▶ **WHAT THE TASK REQUIRES**
Up to and including the line that contains "This screenshot has width=1279, height=556.", return every line from the start of the data, unchanged.

▶ **DATA PROVIDED**
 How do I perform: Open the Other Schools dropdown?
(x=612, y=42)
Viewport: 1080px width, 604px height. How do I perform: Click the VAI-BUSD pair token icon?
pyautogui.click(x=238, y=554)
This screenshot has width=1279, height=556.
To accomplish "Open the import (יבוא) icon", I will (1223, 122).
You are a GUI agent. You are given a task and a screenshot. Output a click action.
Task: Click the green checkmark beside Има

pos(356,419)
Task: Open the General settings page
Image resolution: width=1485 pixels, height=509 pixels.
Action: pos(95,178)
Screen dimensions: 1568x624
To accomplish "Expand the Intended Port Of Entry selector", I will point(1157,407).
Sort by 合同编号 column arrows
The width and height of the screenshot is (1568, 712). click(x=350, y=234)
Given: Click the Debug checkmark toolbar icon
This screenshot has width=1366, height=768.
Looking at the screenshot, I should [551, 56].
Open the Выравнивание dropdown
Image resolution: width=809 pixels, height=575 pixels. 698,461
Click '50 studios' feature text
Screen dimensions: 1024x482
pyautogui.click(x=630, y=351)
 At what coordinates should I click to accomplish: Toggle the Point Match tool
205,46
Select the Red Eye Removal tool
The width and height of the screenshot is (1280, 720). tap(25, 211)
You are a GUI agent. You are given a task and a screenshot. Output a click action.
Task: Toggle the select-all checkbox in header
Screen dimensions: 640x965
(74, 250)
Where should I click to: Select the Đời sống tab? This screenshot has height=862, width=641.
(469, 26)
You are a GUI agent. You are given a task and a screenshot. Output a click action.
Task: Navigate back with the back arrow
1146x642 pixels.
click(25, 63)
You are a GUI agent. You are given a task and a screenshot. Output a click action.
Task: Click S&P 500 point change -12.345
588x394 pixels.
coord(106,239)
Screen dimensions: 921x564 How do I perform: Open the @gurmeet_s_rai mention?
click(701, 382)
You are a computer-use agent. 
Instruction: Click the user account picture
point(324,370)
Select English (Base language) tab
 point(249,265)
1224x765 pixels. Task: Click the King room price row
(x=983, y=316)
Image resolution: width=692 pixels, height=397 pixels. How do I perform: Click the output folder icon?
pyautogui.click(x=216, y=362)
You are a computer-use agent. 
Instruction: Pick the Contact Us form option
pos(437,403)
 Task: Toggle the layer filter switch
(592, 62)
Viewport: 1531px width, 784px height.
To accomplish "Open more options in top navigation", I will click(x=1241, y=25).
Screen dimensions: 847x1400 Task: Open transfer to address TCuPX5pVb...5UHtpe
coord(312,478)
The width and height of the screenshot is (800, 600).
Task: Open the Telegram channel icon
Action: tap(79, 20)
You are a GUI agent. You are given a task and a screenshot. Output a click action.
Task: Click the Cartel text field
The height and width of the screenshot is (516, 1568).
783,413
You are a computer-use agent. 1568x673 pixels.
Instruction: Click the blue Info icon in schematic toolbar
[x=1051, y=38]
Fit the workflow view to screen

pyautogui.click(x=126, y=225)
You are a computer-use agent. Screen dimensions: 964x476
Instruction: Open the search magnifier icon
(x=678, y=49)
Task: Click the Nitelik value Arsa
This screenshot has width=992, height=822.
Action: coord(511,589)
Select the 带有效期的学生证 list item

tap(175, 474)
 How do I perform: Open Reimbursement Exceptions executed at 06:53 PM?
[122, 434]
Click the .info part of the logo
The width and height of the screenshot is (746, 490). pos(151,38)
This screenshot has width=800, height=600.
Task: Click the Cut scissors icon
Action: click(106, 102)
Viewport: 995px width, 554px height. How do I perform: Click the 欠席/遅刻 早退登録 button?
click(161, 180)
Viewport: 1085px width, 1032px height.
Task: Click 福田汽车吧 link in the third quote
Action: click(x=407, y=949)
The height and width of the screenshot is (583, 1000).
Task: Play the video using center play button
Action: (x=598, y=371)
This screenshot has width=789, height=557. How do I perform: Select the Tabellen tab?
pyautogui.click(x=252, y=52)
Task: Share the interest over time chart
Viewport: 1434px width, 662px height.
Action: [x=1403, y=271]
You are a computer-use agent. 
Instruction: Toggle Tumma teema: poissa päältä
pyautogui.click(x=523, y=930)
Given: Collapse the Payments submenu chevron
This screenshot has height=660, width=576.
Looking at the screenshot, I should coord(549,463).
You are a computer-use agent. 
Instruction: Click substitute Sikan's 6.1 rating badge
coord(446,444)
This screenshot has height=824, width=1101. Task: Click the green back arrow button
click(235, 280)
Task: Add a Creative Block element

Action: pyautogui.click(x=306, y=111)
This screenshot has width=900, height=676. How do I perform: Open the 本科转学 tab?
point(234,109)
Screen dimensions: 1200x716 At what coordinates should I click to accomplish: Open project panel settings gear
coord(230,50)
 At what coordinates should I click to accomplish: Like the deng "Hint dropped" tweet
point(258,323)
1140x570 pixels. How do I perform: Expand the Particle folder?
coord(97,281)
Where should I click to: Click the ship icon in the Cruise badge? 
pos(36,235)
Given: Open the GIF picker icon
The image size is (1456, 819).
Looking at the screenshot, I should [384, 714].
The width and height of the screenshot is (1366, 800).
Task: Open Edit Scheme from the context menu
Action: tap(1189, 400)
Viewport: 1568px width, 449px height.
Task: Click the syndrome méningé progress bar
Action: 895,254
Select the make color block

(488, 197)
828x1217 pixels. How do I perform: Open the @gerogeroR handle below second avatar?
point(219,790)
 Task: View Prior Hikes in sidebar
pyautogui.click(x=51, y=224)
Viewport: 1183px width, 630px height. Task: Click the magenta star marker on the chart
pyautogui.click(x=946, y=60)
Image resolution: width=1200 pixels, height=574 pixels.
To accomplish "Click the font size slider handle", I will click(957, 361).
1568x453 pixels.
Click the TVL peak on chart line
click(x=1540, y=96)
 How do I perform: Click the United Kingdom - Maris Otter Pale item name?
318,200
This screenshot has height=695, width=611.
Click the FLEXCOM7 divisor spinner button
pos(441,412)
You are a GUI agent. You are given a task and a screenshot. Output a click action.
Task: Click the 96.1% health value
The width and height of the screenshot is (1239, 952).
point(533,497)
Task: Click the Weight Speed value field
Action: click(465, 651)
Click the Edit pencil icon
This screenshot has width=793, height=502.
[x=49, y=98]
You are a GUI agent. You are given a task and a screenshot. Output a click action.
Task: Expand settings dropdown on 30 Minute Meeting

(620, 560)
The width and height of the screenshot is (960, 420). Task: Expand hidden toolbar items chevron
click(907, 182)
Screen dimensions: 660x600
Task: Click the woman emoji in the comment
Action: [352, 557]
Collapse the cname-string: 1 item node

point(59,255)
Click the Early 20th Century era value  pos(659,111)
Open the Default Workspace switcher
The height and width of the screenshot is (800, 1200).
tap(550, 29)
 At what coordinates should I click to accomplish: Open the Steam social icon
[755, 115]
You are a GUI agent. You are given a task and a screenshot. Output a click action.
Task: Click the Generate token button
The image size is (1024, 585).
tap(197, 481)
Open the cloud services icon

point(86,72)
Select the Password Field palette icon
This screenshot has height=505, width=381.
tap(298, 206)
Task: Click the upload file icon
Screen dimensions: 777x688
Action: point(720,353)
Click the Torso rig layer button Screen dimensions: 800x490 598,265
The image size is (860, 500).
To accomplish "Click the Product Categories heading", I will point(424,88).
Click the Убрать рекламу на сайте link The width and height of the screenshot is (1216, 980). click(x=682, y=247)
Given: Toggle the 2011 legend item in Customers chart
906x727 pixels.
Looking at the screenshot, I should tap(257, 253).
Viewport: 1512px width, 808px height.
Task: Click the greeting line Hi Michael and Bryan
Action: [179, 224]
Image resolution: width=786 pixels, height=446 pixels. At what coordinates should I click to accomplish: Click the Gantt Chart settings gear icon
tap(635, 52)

▶ **TASK ANSWER**
 How do I perform: Open the Other Schools dropdown?
(x=612, y=42)
Viewport: 1080px width, 604px height. How do I perform: Click the VAI-BUSD pair token icon?
pyautogui.click(x=238, y=554)
This screenshot has width=1279, height=556.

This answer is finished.